We can check the polices that are running:
vagrant@k8s-master:~$ kubectl get networkpolicies.networking.k8s.io
NAME POD-SELECTOR AGE
default-access-backend app=my-nginx,tier=backend 3m24s
default-access-frontend app=my-nginx,tier=frontend 21m
default-deny-ingress <none> 3h4m
We can also get more detail of the policies.
vagrant@k8s-master:~$ kubectl describe networkpolicies.networking.k8s.io default-access-backend
Name: default-access-backend
Namespace: default
Created on: 2020-08-14 16:34:35 +0000 UTC
Labels: <none>
Annotations: Spec:
PodSelector: app=my-nginx,tier=backend
Allowing ingress traffic:
To Port: <any> (traffic allowed to all ports)
From:
PodSelector: access=full
Not affecting egress traffic
Policy Types: Ingress
vagrant@k8s-master:~$ kubectl describe networkpolicies.networking.k8s.io default-access-frontend
Name: default-access-frontend
Namespace: default
Created on: 2020-08-14 16:16:32 +0000 UTC
Labels: <none>
Annotations: Spec:
PodSelector: app=my-nginx,tier=frontend
Allowing ingress traffic:
To Port: <any> (traffic allowed to all ports)
From:
PodSelector: access=frontend
----------
To Port: <any> (traffic allowed to all ports)
From:
PodSelector: access=full
Not affecting egress traffic
Policy Types: Ingress
vagrant@k8s-master:~$ kubectl describe networkpolicies.networking.k8s.io default-deny-ingress
Name: default-deny-ingress
Namespace: default
Created on: 2020-08-14 13:33:28 +0000 UTC
Labels: <none>
Annotations: Spec:
PodSelector: <none> (Allowing the specific traffic to all pods in this namespace)
Allowing ingress traffic:
<none> (Selected pods are isolated for ingress connectivity)
Not affecting egress traffic
Policy Types: Ingress
The final stage is to check the connections from both BusyBox PODs to ensure the connectivity is what we can expect.

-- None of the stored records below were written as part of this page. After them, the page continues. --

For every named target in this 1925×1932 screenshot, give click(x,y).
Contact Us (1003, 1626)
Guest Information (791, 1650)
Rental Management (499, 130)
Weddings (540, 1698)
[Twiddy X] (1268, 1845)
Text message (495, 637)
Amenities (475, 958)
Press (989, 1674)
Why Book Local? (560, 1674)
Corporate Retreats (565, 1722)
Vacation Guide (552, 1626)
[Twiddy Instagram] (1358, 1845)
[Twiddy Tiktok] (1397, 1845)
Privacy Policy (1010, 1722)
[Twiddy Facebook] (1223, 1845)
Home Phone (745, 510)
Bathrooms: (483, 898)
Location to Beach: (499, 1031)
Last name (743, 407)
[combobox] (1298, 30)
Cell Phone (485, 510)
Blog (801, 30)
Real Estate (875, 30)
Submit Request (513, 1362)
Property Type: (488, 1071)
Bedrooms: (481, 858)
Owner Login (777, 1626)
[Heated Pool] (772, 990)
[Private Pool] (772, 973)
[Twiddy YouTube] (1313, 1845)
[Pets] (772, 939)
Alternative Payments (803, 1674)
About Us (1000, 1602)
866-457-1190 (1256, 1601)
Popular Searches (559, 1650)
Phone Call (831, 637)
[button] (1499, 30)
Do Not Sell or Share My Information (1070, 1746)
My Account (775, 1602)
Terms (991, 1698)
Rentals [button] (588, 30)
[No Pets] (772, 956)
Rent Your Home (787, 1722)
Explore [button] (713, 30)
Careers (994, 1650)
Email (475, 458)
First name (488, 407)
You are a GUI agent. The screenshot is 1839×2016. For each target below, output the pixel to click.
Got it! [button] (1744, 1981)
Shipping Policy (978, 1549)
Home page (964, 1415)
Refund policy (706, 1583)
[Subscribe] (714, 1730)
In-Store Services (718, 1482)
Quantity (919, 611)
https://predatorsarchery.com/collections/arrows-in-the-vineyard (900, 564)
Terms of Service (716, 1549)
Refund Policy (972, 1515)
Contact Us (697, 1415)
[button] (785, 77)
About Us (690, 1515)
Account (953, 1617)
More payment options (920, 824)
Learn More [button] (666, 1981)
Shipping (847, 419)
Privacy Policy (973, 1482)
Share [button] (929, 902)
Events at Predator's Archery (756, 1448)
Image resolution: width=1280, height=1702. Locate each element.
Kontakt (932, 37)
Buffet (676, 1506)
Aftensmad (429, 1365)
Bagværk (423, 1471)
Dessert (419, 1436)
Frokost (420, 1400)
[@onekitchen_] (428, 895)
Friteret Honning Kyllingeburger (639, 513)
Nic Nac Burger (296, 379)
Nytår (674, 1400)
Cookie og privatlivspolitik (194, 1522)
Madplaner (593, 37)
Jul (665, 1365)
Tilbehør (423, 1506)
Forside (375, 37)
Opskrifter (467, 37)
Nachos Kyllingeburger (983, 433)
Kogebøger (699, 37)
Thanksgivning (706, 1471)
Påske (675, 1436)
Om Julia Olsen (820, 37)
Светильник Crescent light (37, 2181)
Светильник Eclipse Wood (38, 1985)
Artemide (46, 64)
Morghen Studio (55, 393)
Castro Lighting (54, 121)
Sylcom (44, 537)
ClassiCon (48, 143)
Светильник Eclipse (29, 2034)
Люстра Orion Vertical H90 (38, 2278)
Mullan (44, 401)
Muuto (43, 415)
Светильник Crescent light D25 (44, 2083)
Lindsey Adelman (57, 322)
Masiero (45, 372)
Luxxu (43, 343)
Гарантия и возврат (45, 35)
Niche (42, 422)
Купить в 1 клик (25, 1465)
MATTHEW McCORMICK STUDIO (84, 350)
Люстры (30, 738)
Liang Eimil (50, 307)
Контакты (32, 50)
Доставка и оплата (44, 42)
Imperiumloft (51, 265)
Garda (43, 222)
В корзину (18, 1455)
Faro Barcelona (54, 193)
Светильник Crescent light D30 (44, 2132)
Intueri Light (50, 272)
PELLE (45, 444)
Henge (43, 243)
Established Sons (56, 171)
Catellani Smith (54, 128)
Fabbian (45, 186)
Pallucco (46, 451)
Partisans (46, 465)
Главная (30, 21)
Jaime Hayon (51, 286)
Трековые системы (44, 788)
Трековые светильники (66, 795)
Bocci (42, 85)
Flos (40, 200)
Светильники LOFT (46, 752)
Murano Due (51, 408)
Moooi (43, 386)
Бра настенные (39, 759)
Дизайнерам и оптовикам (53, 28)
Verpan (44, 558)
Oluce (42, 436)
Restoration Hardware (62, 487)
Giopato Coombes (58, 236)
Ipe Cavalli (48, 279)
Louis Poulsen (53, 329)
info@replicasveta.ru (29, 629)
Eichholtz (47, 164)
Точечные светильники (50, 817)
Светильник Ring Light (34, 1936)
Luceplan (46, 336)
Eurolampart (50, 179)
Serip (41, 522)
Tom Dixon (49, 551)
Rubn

From Busybox1 we should only be able to get to the frontend NGINX and not be able to ping the other BusyBox POD:
/ # hostname
busybox1-d76557454-6rw8c
/ # ping 192.168.109.80 # busybox2
PING 192.168.109.80 (192.168.109.80): 56 data bytes
^C
--- 192.168.109.80 ping statistics ---
3 packets transmitted, 0 packets received, 100% packet loss
/ # wget -qO- --timeout=2 nginx-frontend-service
<h1>This is the FrontEnd</h1>
/ # wget -qO- --timeout=2 nginx-backend-service
wget: download timed out
From Busybox2 we should be able to get to both NGINX Deployments and not be able to ping the other BusyBox POD:
/ # hostname
busybox2-68b44589bf-hx7hm
/ # ping 192.168.140.81 # busybox1
PING 192.168.140.81 (192.168.140.81): 56 data bytes
^C
--- 192.168.140.81 ping statistics ---
3 packets transmitted, 0 packets received, 100% packet loss
/ # wget -qO- --timeout=2 nginx-frontend-service
<h1>This is the FrontEnd</h1>
/ # wget -qO- --timeout=2 nginx-backend-service
<h1>This is the backend</h1>
/ #
/ #
We have now restricted the traffic flow within the NameSpace so that PODs cannot communicate unless they are explicitly allowed to. The connectivity has been proven from within the Test BusyBox PODs themselves.
This has been a relatively simple policy that has only been implemented on ingress into the PODs and we have not filtered further on ports. We have also only implemented it with the POD selector option and only implemented it within a single NameSpace.
Conclusions
The use of Network Policies within Kubernetes is another tool that can be used to provide another layer of security but by default all PODs within the cluster are able to communicate with each other.
One of the interesting points of how this functionality is implemented is that there is no option to have an explicit deny statement within the configuration. There is only the option to have an allow statement and if any of the statements matches the traffic is allowed.
A connection will be allowed if it is part of any network policy that has been implemented, within the NameSpace. This would mean that even if traffic is blocked in one policy it will be allowed if another policy is applied. This should be considered as other security mechanisms will deny traffic if it is mentioned in any policy.
The examples shown are fairly simple but policies can become very complex and like all systems the behaviour should be checked to ensure that it performs as expected.
It should also be noted that the work is done by the CNI used within the cluster so the choice of the cluster networking solution is important.